Machine learning symposium – Oct 21, 2011

by The Bayesian Observer

I spent the day at the annual machine learning symposium organized by the NY academy of sciences. The keynotes were by Léon BottouYoav Freund, and Stephen Boyd. In addition, there were ~30 posters and a number of short talks by some of the poster presenters. I enjoyed Stephen Boyd’s keynote the most. He talked about a method for decoupling convex optimization problems for performing distributed machine learning with data sets that have a very large number of features and/or training samples. This is particularly relevant to the cluster/parallel computing paradigm.  Although I used his textbook in grad school, it was the first time I head him speak. His talk was lucid, entertaining and seemed effortless.
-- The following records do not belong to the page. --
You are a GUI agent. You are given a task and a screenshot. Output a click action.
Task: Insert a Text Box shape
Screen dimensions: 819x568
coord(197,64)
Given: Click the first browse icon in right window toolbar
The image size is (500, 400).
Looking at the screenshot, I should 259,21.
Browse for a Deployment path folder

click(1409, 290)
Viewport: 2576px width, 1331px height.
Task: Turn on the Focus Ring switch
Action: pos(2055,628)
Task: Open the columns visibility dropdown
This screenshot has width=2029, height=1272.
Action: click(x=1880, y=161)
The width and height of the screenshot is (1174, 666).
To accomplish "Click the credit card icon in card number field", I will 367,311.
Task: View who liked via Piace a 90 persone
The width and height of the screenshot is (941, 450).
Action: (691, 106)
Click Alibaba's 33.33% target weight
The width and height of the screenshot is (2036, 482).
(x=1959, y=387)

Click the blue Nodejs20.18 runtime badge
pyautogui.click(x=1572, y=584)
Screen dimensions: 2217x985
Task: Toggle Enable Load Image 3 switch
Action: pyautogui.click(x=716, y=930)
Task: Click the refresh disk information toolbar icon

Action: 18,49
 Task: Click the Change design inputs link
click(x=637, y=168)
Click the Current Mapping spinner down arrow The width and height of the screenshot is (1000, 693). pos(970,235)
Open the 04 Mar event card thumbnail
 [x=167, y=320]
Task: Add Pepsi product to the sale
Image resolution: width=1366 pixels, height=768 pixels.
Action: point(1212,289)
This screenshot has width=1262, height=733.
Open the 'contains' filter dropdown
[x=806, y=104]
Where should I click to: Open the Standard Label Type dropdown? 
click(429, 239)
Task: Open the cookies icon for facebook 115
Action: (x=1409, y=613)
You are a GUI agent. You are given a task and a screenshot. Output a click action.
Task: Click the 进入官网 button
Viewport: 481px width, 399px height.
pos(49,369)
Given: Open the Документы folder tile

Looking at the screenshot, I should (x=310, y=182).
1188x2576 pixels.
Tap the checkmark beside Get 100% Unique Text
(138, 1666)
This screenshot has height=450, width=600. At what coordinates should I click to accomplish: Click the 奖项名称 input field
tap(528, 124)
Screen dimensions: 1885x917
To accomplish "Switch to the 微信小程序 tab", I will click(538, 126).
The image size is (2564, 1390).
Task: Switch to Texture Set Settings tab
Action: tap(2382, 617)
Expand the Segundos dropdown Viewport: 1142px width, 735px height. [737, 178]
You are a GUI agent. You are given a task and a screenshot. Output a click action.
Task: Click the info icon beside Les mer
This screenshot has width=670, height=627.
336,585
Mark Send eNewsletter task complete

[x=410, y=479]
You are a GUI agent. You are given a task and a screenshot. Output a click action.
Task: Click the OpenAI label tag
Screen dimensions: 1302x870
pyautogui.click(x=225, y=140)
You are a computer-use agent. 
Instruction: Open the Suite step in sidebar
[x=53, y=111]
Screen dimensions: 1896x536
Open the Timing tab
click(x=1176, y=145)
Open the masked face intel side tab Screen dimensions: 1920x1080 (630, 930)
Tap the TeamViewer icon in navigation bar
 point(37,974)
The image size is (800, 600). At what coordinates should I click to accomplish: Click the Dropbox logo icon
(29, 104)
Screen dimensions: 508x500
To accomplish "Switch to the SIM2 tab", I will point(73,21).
The poster talks that caught my attention were:

  1. A Reliable, Effective Terascale Linear Learning System – Miroslav Dudik (Yahoo! Research). I’d heard a longer description of this work by John Langford at one of the NY ML meetups where John described a system they’ve developed called ‘AllReduce’.
  2. Online Learning for Mixed Membership Network Models – Prem Gopalan (Princeton University). I enjoyed seeing this mainly because of my interest in Latent Dirichlet Allocation and because of a close parallel with some work I’ve trying to do with network data.
  3. Planning in Reward Rich Domains via PAC Bandits – Sergiu Goschin (Rutgers University). Sergio drove home the point of his work beautifully and most aptly by showing a demo of his idea applied to the old Super Mario Bros. Nintendo videogame. The video shows a Mario navigating deftly through a level with an artificially high number of obstacles (ducks, and other little creatures that Mario isn’t supposed to come in to contact with). This pushed me to go back and take a look at their work.
  4. Preserving Proximity Relations and Minimizing Edge-crossings in Graph Embeddings – Amina Shabbeer (Rensselaer Polytechnic Institute). Amina’s work on displaying high dimensional graph data (each vertex of the graph is a point in high dimensional metric space) in a lower dimensional space, while preserving the distance properties as far as possible (this is a standard dimension reduction problem – PCA, LLE, MDS all seem fair game — she used MDS), and trying to prevent edge crossings (she addresses this by creating a small SVM-style linear separability problem for each pair of edges, and doing a global optimization). This work was interesting because it is a problem I encounter often when trying to visualize large scale data at AT&T as a graph. SFDP, an algorithm developed by Yifan Hu of AT&T Labs addresses the same problem.